Page extract:

▽

An image of the German Chancellor Angela Merkel looking solemn as she clutches a white rose in memory of the dead in Berlin, appears on the front page of The Guardian.
The Sun says "The German people have been failed by their politicians, their intelligence services and their police" citing Mrs Merkel's immigration policy. But the Financial Times says the attack calls for strength and calm.
Declaring a state of war or emergency would create expectations of a "definite victory" that will "never come". Equally unwise would be "symbolic restrictions to liberty", it says.
The "i" reports that UK lorry drivers are being warned to lock their cabs to prevent them being stolen by terrorists. The paper says it has seen new advice issued to haulage industry leaders by police and officials responsible for protecting the UK.
Meanwhile, the Daily Mail also has been reading what it calls a "horrifying four-page murder manual" published by the so-called Islamic State group last month, which tells the group's followers how to use a lorry in a terror attack.
It says markets, festivals, parades and political rallies are suggested as targets. Jihadists are told to choose a large load-bearing vehicle and are advised how to cause maximum casualties.

△

Exercise set:
A. In the press review, what advice are UK lorry drivers being given?
B. Pick up the press review of the Berlin attack coverage and continue it from its last sentence.
Nothing here requires the records.

Information provided:

▽

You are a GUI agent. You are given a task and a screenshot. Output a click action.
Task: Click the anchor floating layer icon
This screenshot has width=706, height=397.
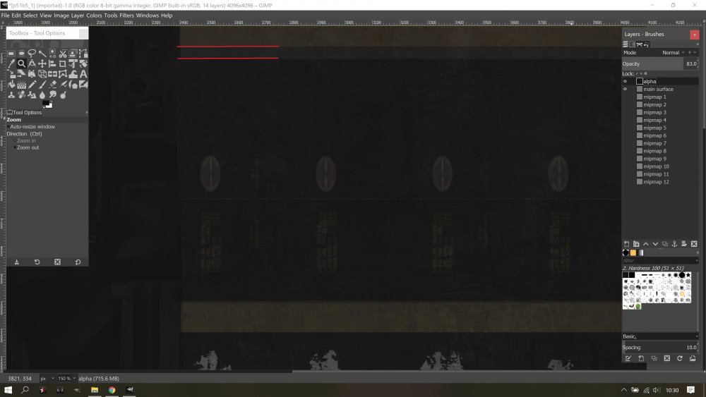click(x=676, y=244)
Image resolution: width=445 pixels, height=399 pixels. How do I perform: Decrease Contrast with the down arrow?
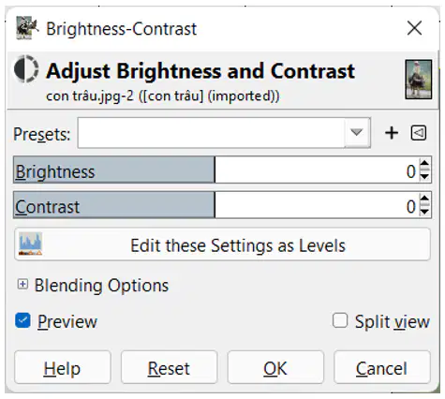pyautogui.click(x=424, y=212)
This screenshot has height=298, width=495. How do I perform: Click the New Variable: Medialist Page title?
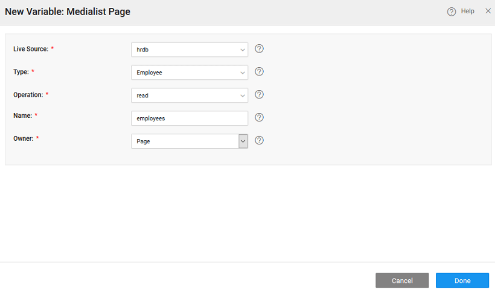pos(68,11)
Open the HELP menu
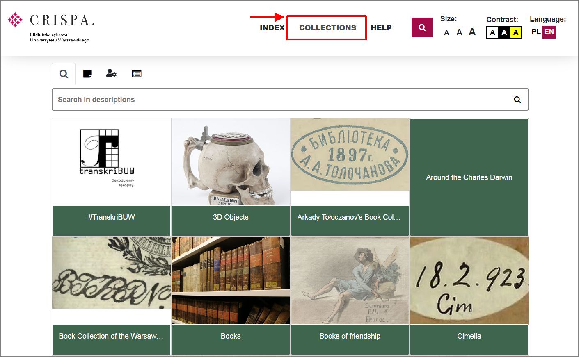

△

Results in order:
A. They are being warned to lock their cabs to prevent them being stolen by terrorists.

B.
Some papers report on measures to protect the UK from terrorism.
The Daily Mail's front page picture shows two armed police officers on guard with large assault rifles, incongruous in front of a colourful nativity scene at Canterbury Cathedral.
The Sun reports on the closure of roads around Buckingham Palace during the changing of the guard.
Turning to other stories, the Times, Daily Telegraph and Daily Mail report that voters will have to show a passport, driving licence or other proof of identity before they can cast their ballots under a new scheme to tackle electoral fraud.
They say the idea will be tried out in pilot schemes which will be announced by the Cabinet Office in the New Year.
It was one of several recommendations in a report on the problem by the anti-corruption tsar, Sir Eric Pickles. He said it was ridiculous than it was "harder to take out a council library book than to pick up a council ballot paper".
The Daily Telegraph says 4,000 soldiers are ready to drive replacement bus services during future strikes on Southern Rail. Local MPs met the Prime Minister and Transport Secretary on Monday.
The Daily Express, which also reports on the meeting, says Theresa May won't bow to pressure for emergency legislation to crack down on strikes.
After the riot at Birmingham jail, the Financial Times highlights a new government-backed scheme aimed at attracting top graduates into the prison service which will invite applications from next month.
Recruits will complete a master's degree over two years while working in prisons under the guidance of experienced officers.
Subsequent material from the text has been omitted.